Lymphopenia (16%), thrombocytopenia (11%), diarrhea (8%) and colitis (8%) emerged as the most frequent grade ≥3 treatment-related adverse events. No treatment-related deaths were recorded. Deficiency of O⁶-methylguanine–DNA methyltransferase and c-MET expression were associated with response. The proportion of the patients benefitting of the treatment and its safety profile justify larger, controlled studies to further investigate the added role of combining cabozantinib with metronomic temozolomide.
A separate study provided a cost-effectiveness assessment of cabozantinib from the perspectives of both the U.S. healthcare payer and the Chinese healthcare system.
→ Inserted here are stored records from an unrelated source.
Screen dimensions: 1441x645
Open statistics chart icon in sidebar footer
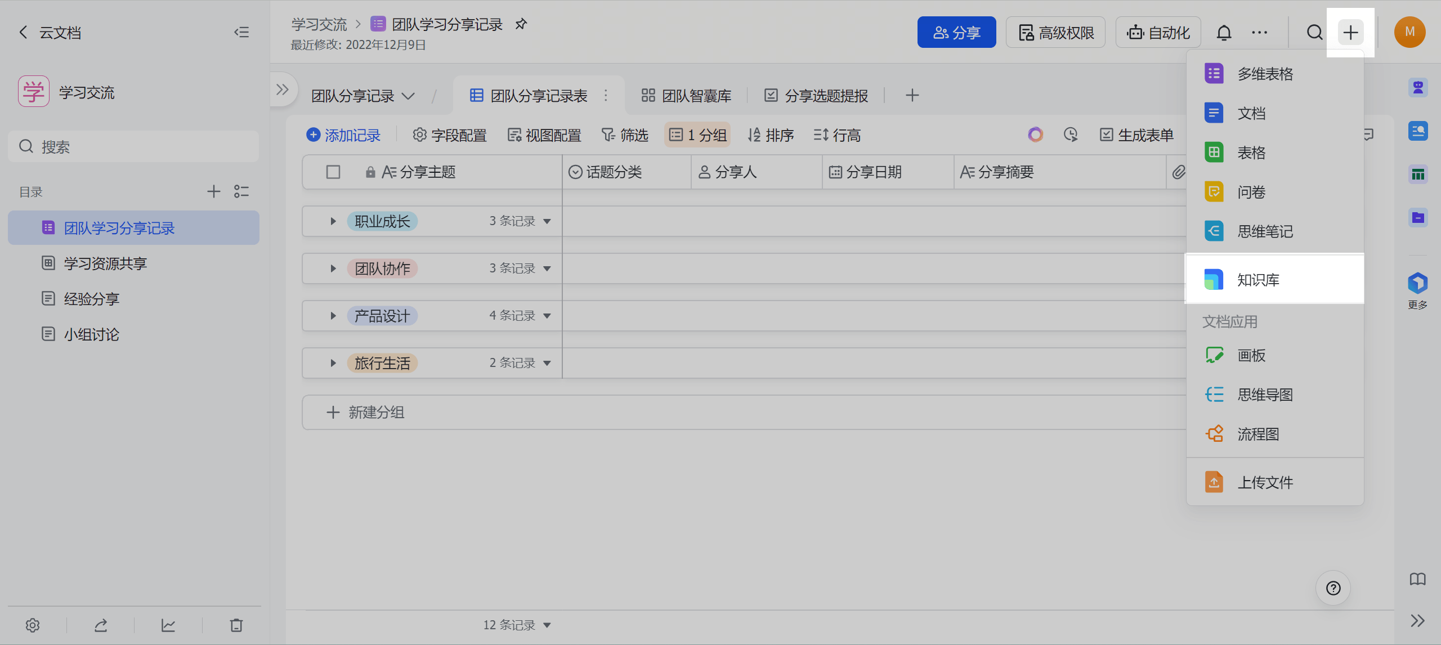tap(168, 625)
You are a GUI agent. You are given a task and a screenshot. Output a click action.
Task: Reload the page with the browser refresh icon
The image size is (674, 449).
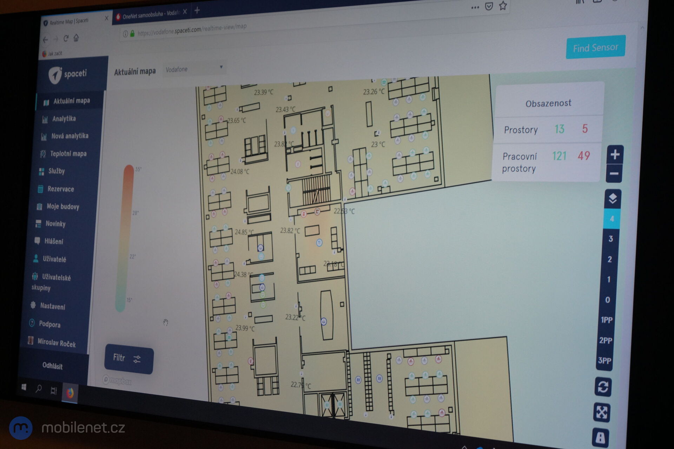click(x=66, y=39)
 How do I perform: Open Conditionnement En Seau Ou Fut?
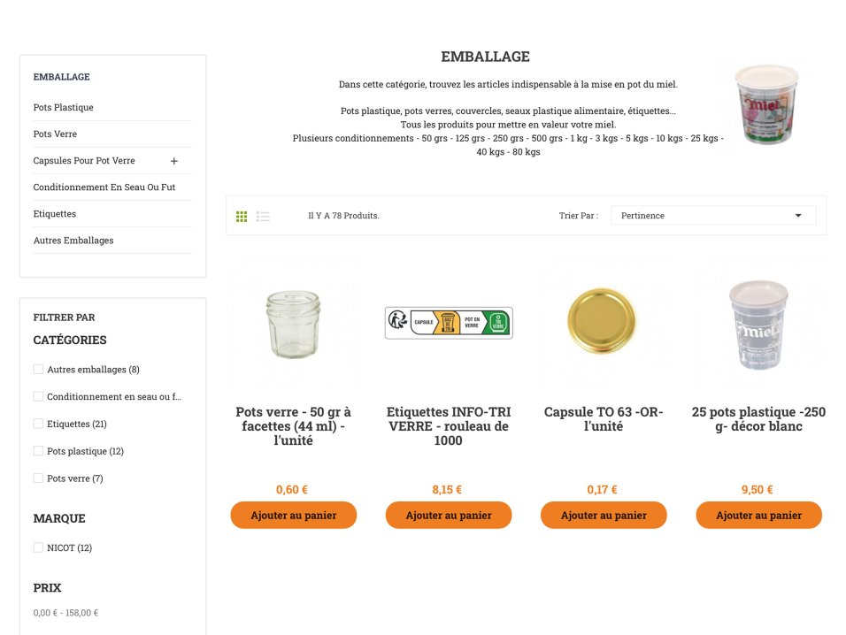click(x=104, y=187)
A Markov state-transition model evaluated quality-adjusted life-years, incremental cost-effectiveness ratio, incremental net health benefit and incremental net monetary benefit, and the impact of crossover in the control group was carefully analyzed.
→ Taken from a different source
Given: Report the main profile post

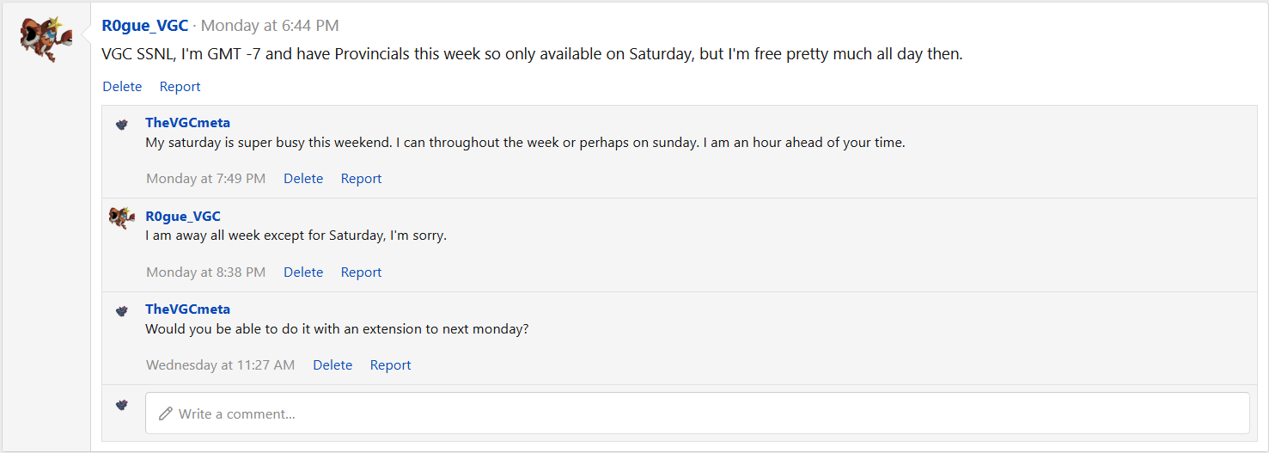Looking at the screenshot, I should click(180, 87).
In the extrapancreatic NET cohort, where 33.00% of patients crossed over, cabozantinib resulted in an incremental cost-effectiveness ratio of $78,705.52 per QALY in China and $412,189.62 per QALY in the U.S., both exceeding the willingness-to-pay thresholds of $40,354.27 per QALY in China and $150,000.00 per QALY in the U.S. In the pancreatic NET cohort, with a 41.00% crossover, cabozantinib demonstrated greater cost-effectiveness. In China, it achieved an ICER of $11,095.91 per QALY, with an incremental net health benefit of 0.06 QALYs, an incremental net monetary benefit of $2,497.95 and a probabilistic sensitivity analysis probability of 52.39%. In the U.S., cabozantinib provided an incremental gain of 0.09 QALYs at an additional cost of $2,334.04, yielding an ICER of $24,571.17 per QALY, with an incremental net health benefit of 0.08 QALYs, an incremental net monetary benefit of $11,914.62 and a probabilistic sensitivity analysis probability of 52.48%.
The economic analysis concluded that cabozantinib is cost-effective for pancreatic NETs in both China and the U.S., but not in the extrapancreatic NET cohort. Due to the high crossover rate, discrepancies may arise when comparing ICER values with other economic evaluation metrics, such as incremental net health benefit, incremental net monetary benefit, one-way sensitivity analysis and probabilistic sensitivity analysis outcomes.